It can cause a lot of stress for everyone involved when you have a tenant who you wish would move on. Whatever your reason for wanting the tenant out, it's best for you and them if the process of getting them out of your rental property is as amicable as possible. While there's no easy way to tell someone it's time to get out, there are some things you can do to create a win-win scenario -- and when you do that, things are easier and more pleasant for everyone involved.
Cash for Keys
One of the easiest and most effective ways of getting tenants (especially problem tenants or tenants who are behind on rent) to move on is to offer a cash incentive for the tenant to leave the rental property in good condition before they leave. On one hand, it can be annoying to offer cash to a tenant who already owes you money, but giving the tenant an incentive to leave peaceably and without tearing anything up can actually save you more money than it costs you. For a tenant who has hit hard times (either legitimately or through their own poor decisions), the prospect of having some cash in hand may be enough to get them to pack up, clean the place up and move along.
Another benefit of offering the tenant cash to move out is that it gives them an incentive to leave the place in the best shape they can. Of course, your expectations have to be realistic. If the reason you want them to move out is that they've already trashed the place, you may have to be willing to negotiate just how much they need to fix the place up. Keep in mind that the end goal is for them to move on. If you do make a cash-for-keys offer, make sure that your expectations are clearly understood. Put them in writing to protect yourself and the tenant.
Keep Your Communication as Friendly as Possible
Whether you choose to offer a cash incentive or not, simply communicating with your client can help you determine what you need to do to get them to move out amicably. You may be in a position to make the move easier for them. If you're having trouble getting them to move on, approach them in a reasonable, friendly manner, explain that the situation isn't working out (and why, if you can do so without causing unnecessary confrontation) and ask if there's anything you can do to help them move on. Try to keep your tone of voice and your body language as friendly as possible.

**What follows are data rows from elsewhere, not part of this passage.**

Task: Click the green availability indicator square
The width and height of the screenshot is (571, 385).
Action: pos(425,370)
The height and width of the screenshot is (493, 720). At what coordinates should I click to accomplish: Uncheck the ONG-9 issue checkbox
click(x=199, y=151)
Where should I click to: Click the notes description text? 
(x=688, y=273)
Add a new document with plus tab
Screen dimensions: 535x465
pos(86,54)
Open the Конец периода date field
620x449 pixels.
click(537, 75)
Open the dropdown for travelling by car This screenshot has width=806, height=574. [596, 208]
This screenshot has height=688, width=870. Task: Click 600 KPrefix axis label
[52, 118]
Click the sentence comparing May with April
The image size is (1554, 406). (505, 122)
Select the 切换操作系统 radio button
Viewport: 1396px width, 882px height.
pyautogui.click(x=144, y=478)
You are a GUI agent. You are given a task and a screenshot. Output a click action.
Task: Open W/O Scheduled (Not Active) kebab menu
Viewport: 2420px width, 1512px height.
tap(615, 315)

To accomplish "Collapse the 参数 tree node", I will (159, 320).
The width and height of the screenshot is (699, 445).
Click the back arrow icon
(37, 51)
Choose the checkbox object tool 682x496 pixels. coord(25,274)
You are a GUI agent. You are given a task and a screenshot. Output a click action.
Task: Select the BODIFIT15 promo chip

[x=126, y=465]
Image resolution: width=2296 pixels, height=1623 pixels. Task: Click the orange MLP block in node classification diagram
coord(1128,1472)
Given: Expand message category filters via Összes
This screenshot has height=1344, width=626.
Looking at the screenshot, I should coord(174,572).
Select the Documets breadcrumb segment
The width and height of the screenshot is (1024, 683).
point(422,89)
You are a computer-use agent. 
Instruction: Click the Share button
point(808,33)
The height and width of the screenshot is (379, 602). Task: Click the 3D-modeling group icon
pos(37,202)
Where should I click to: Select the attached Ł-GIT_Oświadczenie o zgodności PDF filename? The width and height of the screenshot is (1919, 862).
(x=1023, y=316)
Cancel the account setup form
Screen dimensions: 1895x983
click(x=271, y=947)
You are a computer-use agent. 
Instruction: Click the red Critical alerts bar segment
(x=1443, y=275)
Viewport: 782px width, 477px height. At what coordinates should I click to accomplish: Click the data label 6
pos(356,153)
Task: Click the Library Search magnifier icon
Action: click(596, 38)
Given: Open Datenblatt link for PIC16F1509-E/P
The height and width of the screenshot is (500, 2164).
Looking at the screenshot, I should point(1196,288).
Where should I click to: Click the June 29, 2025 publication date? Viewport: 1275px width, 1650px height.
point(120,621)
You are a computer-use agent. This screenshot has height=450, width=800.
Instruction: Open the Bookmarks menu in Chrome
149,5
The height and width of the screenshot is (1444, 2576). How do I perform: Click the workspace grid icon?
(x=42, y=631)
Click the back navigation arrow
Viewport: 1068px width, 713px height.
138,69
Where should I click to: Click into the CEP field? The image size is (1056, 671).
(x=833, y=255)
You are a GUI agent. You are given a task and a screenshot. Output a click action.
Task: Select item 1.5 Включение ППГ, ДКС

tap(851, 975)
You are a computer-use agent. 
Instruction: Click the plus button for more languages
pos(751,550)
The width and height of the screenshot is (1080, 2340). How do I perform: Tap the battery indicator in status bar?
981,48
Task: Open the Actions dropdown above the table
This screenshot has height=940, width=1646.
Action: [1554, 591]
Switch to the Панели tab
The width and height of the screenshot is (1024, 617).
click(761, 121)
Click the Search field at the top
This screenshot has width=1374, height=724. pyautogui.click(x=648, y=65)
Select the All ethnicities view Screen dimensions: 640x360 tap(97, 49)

Remember, the goal is to create a situation where you both win. In most cases, tenants don't want to stay in a hostile or disagreeable rental situation any more than their landlord. It can cause as much stress for them as it does for you. Therefore, anything you can do to help them move on is a win for both of you. Sometimes simply offering to help them out can diffuse a hostile situation in which a disgruntled renter might otherwise damage your property or have to be removed through legal means.